What the company pays on its borrowings. A purely financial line - it has nothing to do with how well operations are running, only with how the business is financed.

How to read it

Interest expense = Outstanding debt × Average interest rate × (period / 12)

So a company with ₹400 cr debt paying 9% interest reports about ₹9 cr interest per quarter and ₹36 cr per year.

Interest coverage - the ratio that matters

Interest coverage ratio = EBIT ÷ Interest expense

This tells you how many times over the operating profit can pay the interest bill. A general rule of thumb:

  • Above 5x - comfortable
  • 2x to 5x - manageable, but watch for revenue softness or rate rises
  • 1x to 2x - fragile; a bad quarter can put the company into distress
  • Below 1x - operating profit can't even cover interest. Real trouble.

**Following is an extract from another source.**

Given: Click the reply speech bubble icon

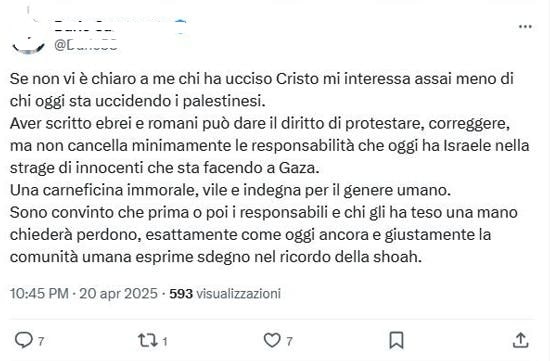Looking at the screenshot, I should tap(24, 340).
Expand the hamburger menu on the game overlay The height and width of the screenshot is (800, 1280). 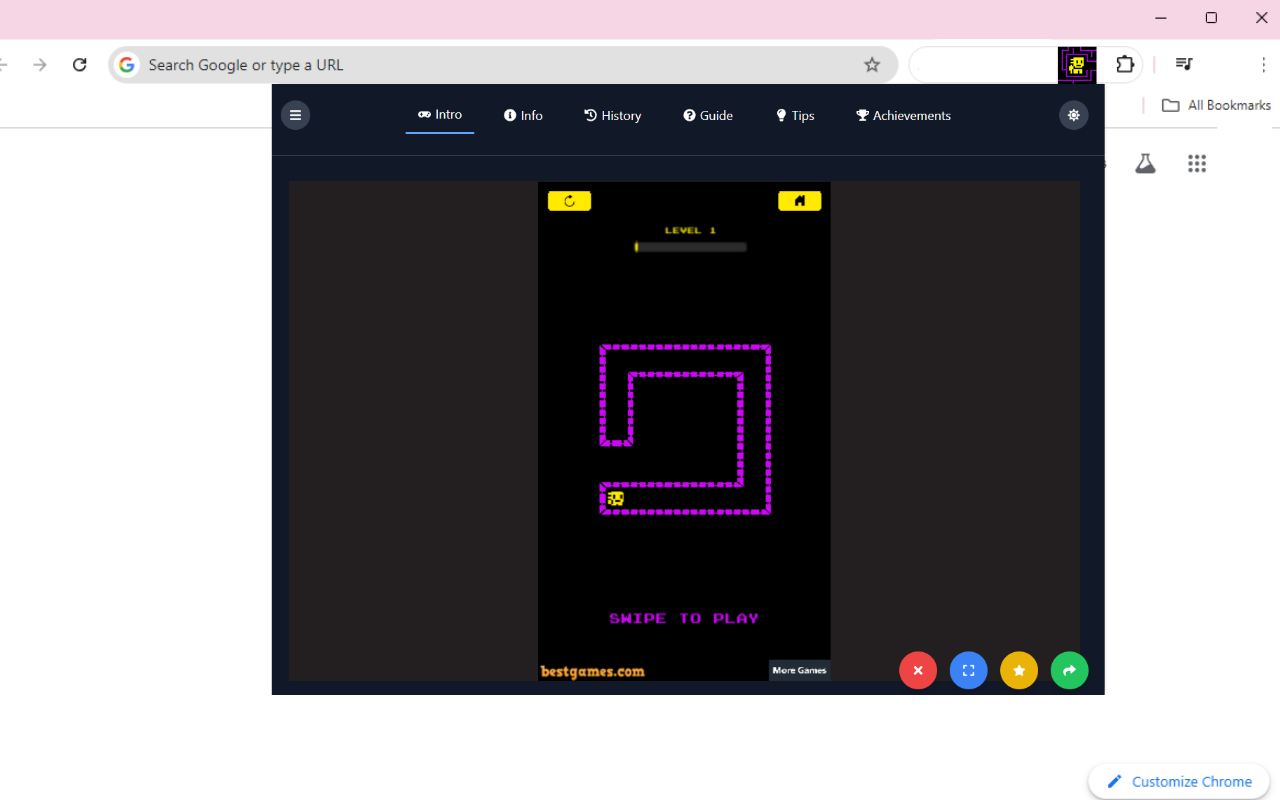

What to watch quarter to quarter

  • Interest going up while debt stays flat → refinancing at a higher rate; rate cycle is biting.
  • Interest going up because debt rose → either a working-capital squeeze (short-term borrowing went up) or a deliberate capex programme. Check the balance sheet to know which.
  • Interest falling → debt being paid down (good) or refinancing at a lower rate (good) or capitalised interest on a major project (technically fine but worth understanding).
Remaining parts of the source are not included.